_Written task_
Copy the stretch of the Western headstall thread from "Martin has GREAT" through "(Jan 17, 2011)", and swap "headstalls" for "bridles".

═════ Document segment ═════

# Western headstall - brand recommendation?



## BarrelRacingLvr (Feb 26, 2012)

Martin has GREAT leather headstalls....a little pricey but if you want quality leather then go for that. Also pretty much most harness leather headstalls are going to be great. They will be thick good quality leather.


----------



## Saddlebag (Jan 17, 2011)

For a decent headstall be prepared to pay $100 and up. I bo't a used split-ear head stall that was originally purchased in Calgary in 1967 and is still in very good shape, belying it's age.


----------



## Mochachino (Aug 14, 2012)

I lived weaver.


----------



## beau159 (Oct 4, 2010)

I'm pretty sure I have a Stacy Westfall Weaver browband headstall on my favorite bit. The leather is nice and thick and good quality, and it fits a horse nice.


----------



## nvr2many (Jan 18, 2011)

All the ones I have liked the feel of have been weaver of some sort. I think it is a Westfall on my TB and I was limited on my warmblood because of size but still think it is a weaver. And I am picky as heck on my leather also!!!

═════ Information supplied ═════

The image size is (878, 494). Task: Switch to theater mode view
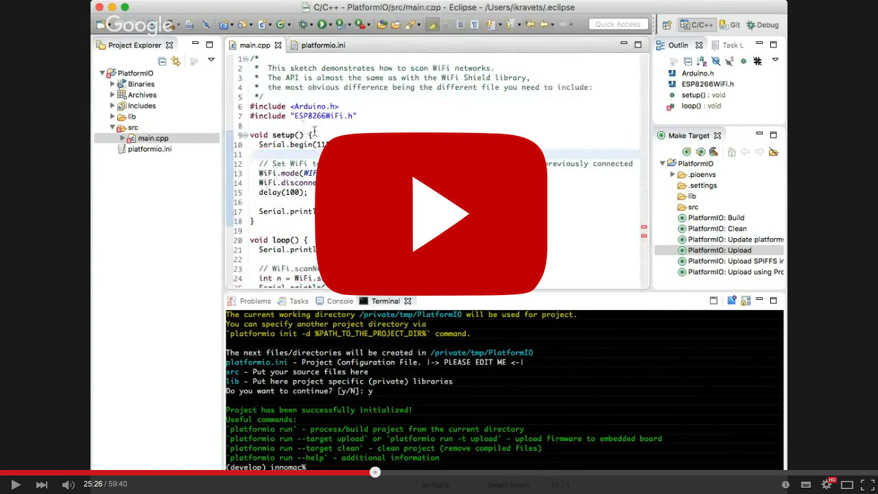[847, 484]
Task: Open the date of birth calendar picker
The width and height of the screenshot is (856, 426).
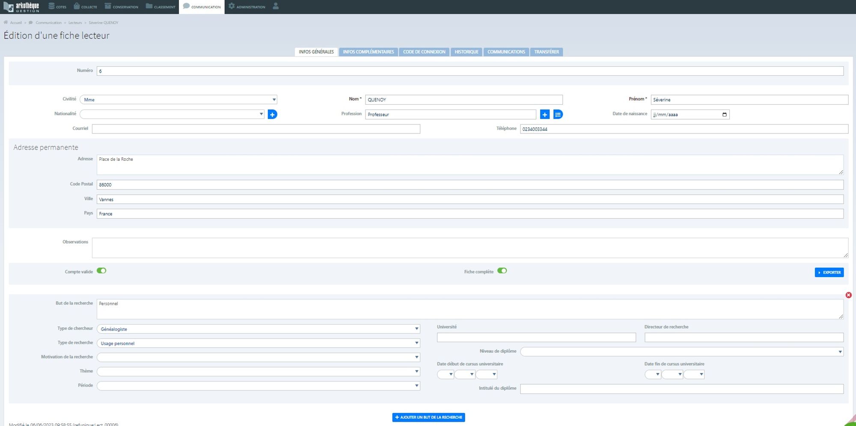Action: (724, 115)
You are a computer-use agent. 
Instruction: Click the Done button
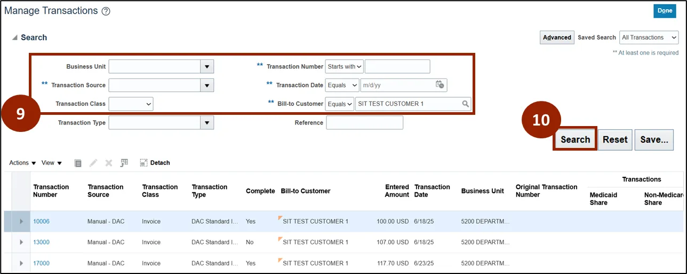pos(665,11)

═════

_Reply_
Martin has GREAT leather bridles....a little pricey but if you want quality leather then go for that. Also pretty much most harness leather bridles are going to be great. They will be thick good quality leather.


----------



## Saddlebag (Jan 17, 2011)